It was one of the most brutal video games imaginable—players used cars to murder people in broad daylight. Parents were outraged, and behavioral experts warned of real-world carnage. “In this game a player takes the first step to creating violence,” a psychologist from the National Safety Council told the New York Times. “And I shudder to think what will come next if this is encouraged. It’ll be pretty gory.”
To earn points, Death Race encouraged players to mow down pedestrians. Given that it was 1976, those pedestrians were little pixel-gremlins in a 2-D black-and-white universe that bore almost no recognizable likeness to real people.
Indeed, the debate about whether violent video games lead to violent acts by those who play them goes way back. The public reaction to Death Race can be seen as an early predecessor to the controversial Grand Theft Auto three decades later and the many other graphically violent and hyper-real games of today, including the slew of new titles debuting at the E3 gaming summit this week in Los Angeles.
In the wake of the Newtown massacre and numerous other recent mass shootings, familiar condemnations of and questions about these games have reemerged. Here are some answers.
Who’s claiming video games cause violence in the real world?
Though conservatives tend to raise it more frequently, this bogeyman plays across the political spectrum, with regular calls for more research, more regulations, and more censorship. The tragedy in Newtown set off a fresh wave:
Donald Trump tweeted: “Video game violence & glorification must be stopped—it’s creating monsters!” Ralph Nader likened violent video games to “electronic child molesters.” (His outlandish rhetoric was meant to suggest that parents need to be involved in the media their kids consume.) MSNBC’s Joe Scarborough asserted that the government has a right to regulate video games, despite a Supreme Court ruling to the contrary.
Unsurprisingly, the most over-the-top talk came from the National Rifle Association:
“Guns don’t kill people. Video games, the media, and Obama’s budget kill people,” NRA Executive Vice President Wayne LaPierre said at a press conference one week after the mass shooting at Sandy Hook Elementary. He continued without irony: “There exists in this country, sadly, a callous, corrupt and corrupting shadow industry that sells and stows violence against its own people through vicious, violent video games with names like Bulletstorm, Grand Theft Auto, Mortal Kombat, and Splatterhouse.”
Has the rhetoric led to any government action?
Yes. Amid a flurry of broader legislative activity on gun violence since Newtown there have been proposals specifically focused on video games. Among them:
State Rep. Diane Franklin, a Republican in Missouri, sponsored a state bill that would impose a 1 percent tax on violent games, the revenues of which would go toward “the treatment of mental-health conditions associated with exposure to violent video games.” (The bill has since been withdrawn.) Vice President Joe Biden has also promoted this idea.

Entries from a data source
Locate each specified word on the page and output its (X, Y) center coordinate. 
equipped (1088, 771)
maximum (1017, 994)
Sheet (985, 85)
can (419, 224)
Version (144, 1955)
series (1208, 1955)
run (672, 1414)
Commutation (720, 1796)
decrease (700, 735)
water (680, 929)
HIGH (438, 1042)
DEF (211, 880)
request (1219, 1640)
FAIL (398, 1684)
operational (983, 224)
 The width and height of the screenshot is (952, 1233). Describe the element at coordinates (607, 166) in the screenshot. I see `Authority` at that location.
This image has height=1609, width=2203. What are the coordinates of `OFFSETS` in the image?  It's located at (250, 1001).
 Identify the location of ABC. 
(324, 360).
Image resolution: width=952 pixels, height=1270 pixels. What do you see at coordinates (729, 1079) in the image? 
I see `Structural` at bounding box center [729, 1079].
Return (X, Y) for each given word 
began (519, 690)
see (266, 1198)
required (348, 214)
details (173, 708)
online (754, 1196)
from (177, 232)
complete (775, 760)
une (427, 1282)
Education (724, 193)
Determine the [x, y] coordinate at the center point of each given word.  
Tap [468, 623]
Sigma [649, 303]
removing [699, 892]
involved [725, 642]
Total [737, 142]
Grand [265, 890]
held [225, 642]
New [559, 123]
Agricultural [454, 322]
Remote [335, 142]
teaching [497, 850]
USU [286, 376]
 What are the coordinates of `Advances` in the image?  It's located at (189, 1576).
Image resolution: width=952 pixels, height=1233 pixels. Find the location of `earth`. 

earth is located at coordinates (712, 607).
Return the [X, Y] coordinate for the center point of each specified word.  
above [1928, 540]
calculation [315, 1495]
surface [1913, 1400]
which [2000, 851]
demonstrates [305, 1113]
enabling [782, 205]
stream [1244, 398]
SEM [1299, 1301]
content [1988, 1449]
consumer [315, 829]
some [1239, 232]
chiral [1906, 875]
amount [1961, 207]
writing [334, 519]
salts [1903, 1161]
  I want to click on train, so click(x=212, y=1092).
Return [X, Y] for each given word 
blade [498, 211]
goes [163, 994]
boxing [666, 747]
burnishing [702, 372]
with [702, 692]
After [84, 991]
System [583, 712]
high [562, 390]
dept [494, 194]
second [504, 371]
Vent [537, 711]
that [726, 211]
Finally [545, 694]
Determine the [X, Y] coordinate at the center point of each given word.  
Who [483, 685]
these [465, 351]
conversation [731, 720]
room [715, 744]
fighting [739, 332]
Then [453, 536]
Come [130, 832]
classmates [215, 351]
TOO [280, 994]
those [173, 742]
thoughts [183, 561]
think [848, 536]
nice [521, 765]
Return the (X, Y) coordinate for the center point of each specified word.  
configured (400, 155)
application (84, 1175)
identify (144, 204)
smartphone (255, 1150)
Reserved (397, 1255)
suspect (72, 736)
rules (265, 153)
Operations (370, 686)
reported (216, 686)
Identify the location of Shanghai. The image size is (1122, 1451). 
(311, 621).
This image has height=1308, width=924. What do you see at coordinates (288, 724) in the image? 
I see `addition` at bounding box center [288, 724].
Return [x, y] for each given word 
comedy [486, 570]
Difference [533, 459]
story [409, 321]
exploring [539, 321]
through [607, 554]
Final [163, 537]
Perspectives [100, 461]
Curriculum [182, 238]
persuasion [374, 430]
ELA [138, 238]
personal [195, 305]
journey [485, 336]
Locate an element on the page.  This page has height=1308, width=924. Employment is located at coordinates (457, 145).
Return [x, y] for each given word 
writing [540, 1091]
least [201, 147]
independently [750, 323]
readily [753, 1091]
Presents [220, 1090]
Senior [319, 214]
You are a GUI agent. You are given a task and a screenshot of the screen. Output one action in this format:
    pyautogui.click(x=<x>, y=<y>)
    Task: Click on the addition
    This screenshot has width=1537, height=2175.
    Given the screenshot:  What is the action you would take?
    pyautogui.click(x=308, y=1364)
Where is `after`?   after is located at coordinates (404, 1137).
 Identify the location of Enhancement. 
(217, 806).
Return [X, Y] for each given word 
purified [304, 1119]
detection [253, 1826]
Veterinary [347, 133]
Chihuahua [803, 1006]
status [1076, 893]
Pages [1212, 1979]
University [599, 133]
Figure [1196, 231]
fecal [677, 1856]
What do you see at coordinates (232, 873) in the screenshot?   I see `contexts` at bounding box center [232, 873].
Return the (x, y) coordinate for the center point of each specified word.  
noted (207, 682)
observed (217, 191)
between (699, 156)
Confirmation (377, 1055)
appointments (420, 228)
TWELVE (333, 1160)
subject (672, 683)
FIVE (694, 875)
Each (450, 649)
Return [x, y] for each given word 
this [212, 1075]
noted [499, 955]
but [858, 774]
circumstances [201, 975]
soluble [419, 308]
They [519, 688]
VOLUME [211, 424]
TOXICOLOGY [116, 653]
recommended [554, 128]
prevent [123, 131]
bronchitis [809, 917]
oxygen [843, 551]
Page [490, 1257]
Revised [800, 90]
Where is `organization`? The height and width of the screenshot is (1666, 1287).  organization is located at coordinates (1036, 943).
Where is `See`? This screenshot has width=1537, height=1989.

** TASK TO COMPLETE **
In the article on violent video games, what tax did the Missouri state bill sponsored by Diane Franklin propose?

** OUTPUT FOR THIS EXERCISE **
A 1 percent tax on violent games.